Laura received her Master's degree in Pure Mathematics from Michigan State University. She has 15 years of experience teaching collegiate mathematics at various institutions.

In this lesson, we will learn what a golden rectangle is and the relationship between the lengths of its sides. We will also look at the relationship between these types of rectangles, the Fibonacci spiral, and the golden ratio.

## The Fibonacci Spiral & Golden Rectangle

Have you ever looked at an interactive weather map showing hurricane activity? If you have, you have probably observed that a hurricane takes on a spiral shape. You may think this shape looks a bit like a seashell or a winding staircase. Not only are you correct that these thing have the same shape, you are actually observing what is called the Fibonacci spiral. The Fibonacci spiral shows up in many areas of nature, art, architecture, astronomy, oceanography, and many other places. You may wonder where this Fibonacci spiral comes from, and the answer to that lies within the golden rectangle.

Do you have a rectangle size that is your favorite? That may sound like an odd question. However, in mathematics there is a certain type of rectangle that is found to be the most aesthetically pleasing to the eye. This rectangle is called the golden rectangle.

The golden rectangle is a fascinating mathematical phenomenon. The rectangle possesses many properties, and holds many different patterns within. To fully understand what the golden rectangle is, we are going to look at three of its defining characteristics.

## 1: The Sides of a Golden Rectangle

A golden rectangle has the property that if its sides have lengths a and b, where a is the longer side, then the ratio of a to b is equal to the ratio of b to a - b. That is, the ratio of the length of the longer side to the length of the shorter side is equal to the ratio of the length of the shorter side to the length of the longer side minus the shorter side. In equation form, we have a / b = b / (a - b).

We can use this formula to analyze the golden rectangle. For example, suppose I have a golden rectangle, and I know that its shorter side has length 8 centimeters. I can plug 8 in for b in the formula, and then solve for a to find the length of the other side of the rectangle.

We get a / 8 = 8 / (a - 8), then we cross multiply, or multiply both sides by -8. That gives us a^2 - 8a = 64. Next, we subtract 64 from both sides to get a^2 - 8a - 64 = 0. Lastly, we solve for a using the quadratic formula, which is x = (-b+/- sqrt(b^2 - 4ac)) / 2a. Using our values, we have a = (8 +/- sqrt(8^2 - 4 * 1 * -64)) / 2 * 1. Then we simplify it to a = (8 +/- sqrt(64 + 256)) / 2, which becomes a = 12.944 or a = -4.944.

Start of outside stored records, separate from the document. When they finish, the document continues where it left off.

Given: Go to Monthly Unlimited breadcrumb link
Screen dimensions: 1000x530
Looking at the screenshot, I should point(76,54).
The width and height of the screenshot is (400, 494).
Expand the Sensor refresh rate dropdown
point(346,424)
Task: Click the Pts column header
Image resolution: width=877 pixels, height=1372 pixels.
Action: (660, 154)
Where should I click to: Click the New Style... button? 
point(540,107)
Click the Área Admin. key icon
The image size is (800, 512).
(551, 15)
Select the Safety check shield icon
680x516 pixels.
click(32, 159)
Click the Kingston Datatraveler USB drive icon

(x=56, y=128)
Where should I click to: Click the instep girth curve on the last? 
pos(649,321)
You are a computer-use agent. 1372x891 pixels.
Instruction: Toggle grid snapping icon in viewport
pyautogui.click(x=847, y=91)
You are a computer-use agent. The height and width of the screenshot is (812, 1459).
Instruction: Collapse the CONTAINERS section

Since a is a length, it must be positive, so we see that the length of the longer side of the rectangle would be approximately 12.944 centimeters. We can also use this formula to create a golden rectangle or verify that a rectangle is a golden rectangle.

## 2: The Golden Ratio

The golden ratio is a special number in mathematics that has approximate value of 1.618. The exact value of the golden ratio is (sqrt(5) + 1) / 2. The golden ratio and the golden rectangle are intimately connected. This is because the ratio of the longer side of a golden rectangle to the shorter side is equal to the golden ratio.